With the continued focus on food insecurity much has already been done to help those in need. For instance, much of the work food banks do now revolves around nutrition as having proper food available for individuals provides essential vitamins, nutrients, carbohydrates, protein and fat that help the body stay healthy. Nutrition education, healthy recipes, and basic cooking skills with the increased donations of fresh fruits and vegetables is an additional way food pantries are trying to help people understand the importance of fueling the body with the proper foods.
However, one of the foods that is the least common to be donated but provides at least 9 essential nutrients essential for strong bones is dairy products. Dairy is perishable and therefore has a limited time frame where it is consumable. Dairy also needs to be stored in a refrigerator of which limited space in food pantries and food banks makes it difficult for this product to be donated in large quantities.
In fact, individuals who use the food pantries on a pretty regular basis only receive 1 gallon of milk per year even though milk is the most requested item. In light of this, the nation’s milk processors and dairy farmers have come together with Feeding America,America’s largest network of food banks, to launch the Great American Milk Drive which is the first-ever nationwide program that encourages consumers to donate milk to hungry families.
Even if you don’t like or believe in the power of dairy this campaign is much bigger than what our thoughts, beliefs, and needs are. It is a campaign to not only increase awareness but to also help food pantries receive a product that is highly perishable yet highly requested and needed in food insecure homes.
What Milk Offers: Per MilkLife website (milk life.com)
- Milk is naturally-nutrient-rich. It has 9 essential nutrients, including 8 grams of high-quality protein per serving and three of the top nutrients most likely to be missing in the American diet – calcium, vitamin D and potassium.
- Milk makes any meal more nutritious – for your family and families who are food insecure.
- Starting the morning with a nutritious breakfast with milk is a great way to get ready to tackle the day. Milk powers potential—if you have access to it. Unfortunately, many families who rely on food banks do not have that access because there’s a shortage of milk.The Great
American Milk Drive: Per MilkLife website (milk life.com)
- Join the Great American Milk Drive to help get fresh, nutritious milk to hungry families.
- Feeding America participants receives the equivalent of less than 1 gallon per person a year. That’s far short of the recommended three servings of milk a day.
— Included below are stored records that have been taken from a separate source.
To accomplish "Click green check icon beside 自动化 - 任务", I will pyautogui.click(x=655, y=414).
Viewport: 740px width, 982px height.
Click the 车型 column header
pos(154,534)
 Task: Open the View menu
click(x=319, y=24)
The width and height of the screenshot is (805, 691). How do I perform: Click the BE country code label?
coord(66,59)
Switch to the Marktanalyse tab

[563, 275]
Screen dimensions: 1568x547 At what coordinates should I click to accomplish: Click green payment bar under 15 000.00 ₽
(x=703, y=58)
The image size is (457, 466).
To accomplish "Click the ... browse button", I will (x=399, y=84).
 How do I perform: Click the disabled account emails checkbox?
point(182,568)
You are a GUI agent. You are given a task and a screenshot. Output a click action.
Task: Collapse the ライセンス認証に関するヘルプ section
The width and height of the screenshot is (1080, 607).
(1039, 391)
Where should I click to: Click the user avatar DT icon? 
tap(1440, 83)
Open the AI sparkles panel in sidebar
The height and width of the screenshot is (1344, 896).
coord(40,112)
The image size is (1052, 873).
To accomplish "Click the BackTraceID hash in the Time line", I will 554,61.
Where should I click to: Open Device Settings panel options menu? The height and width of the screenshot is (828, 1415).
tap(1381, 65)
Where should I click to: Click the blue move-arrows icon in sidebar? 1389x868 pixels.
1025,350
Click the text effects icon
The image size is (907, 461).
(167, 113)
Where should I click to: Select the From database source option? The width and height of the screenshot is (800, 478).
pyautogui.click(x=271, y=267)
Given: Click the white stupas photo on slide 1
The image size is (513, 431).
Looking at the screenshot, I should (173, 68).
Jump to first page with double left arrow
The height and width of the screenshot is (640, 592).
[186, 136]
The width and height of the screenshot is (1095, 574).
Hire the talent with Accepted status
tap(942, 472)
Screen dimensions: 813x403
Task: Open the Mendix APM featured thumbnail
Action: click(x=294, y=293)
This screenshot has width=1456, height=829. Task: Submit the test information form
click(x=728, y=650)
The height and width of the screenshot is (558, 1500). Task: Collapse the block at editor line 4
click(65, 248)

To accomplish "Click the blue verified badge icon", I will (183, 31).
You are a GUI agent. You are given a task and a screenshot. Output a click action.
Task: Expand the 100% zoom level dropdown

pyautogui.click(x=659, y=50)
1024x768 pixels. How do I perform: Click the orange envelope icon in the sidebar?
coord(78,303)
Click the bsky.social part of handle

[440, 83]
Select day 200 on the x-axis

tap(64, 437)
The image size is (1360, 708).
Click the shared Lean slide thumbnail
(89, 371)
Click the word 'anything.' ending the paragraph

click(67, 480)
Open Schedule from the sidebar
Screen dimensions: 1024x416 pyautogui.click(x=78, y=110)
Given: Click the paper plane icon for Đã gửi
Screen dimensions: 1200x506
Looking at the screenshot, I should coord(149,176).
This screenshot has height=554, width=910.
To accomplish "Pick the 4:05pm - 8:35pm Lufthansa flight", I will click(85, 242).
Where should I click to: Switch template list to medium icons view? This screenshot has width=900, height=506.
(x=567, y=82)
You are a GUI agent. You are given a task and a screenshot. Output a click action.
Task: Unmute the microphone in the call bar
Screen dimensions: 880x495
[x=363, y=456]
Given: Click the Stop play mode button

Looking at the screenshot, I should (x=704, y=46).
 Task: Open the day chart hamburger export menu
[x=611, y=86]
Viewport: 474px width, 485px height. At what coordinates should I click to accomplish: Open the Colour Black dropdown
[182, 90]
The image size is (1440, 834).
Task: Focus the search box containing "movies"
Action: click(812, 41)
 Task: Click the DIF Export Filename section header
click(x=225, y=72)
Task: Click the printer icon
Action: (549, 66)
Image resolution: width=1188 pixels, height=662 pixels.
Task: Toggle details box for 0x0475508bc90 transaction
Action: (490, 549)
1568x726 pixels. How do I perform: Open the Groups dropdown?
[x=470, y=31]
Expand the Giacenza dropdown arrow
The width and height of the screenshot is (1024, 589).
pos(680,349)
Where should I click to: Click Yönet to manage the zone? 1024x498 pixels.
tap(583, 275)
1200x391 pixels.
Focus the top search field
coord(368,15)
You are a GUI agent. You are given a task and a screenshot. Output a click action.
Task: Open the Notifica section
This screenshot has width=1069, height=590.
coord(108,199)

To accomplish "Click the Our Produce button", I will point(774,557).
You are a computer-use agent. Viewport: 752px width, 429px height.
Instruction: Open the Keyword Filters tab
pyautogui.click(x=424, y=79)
- The Great American Milk Drive is making it easy for you to help – with a simple text or click of your mouse, you can help provide nutrient-rich milk to the families in your community who are served through the Feeding America network.
Call-to-Action: Per MilkLife website (milk life.com)
- Milk is needed in America’s feeding programs because it’s seldom donated – but you can easily help.
- Join Feeding America in the Great American Milk Drive, the first program to deliver highly desired gallons of milk to hungry families who need it most.
- Log onto www.milklife.com/give to learn about the need for more nutritious foods in America’s food banks and how your small donation can make a big impact.
It is time for us to give back to our committee. Whether you volunteer at your local school, shelter, food bank, or donate clothes, fruits/vegetables, dairy products, or money, remember that you are helping to save and better lives!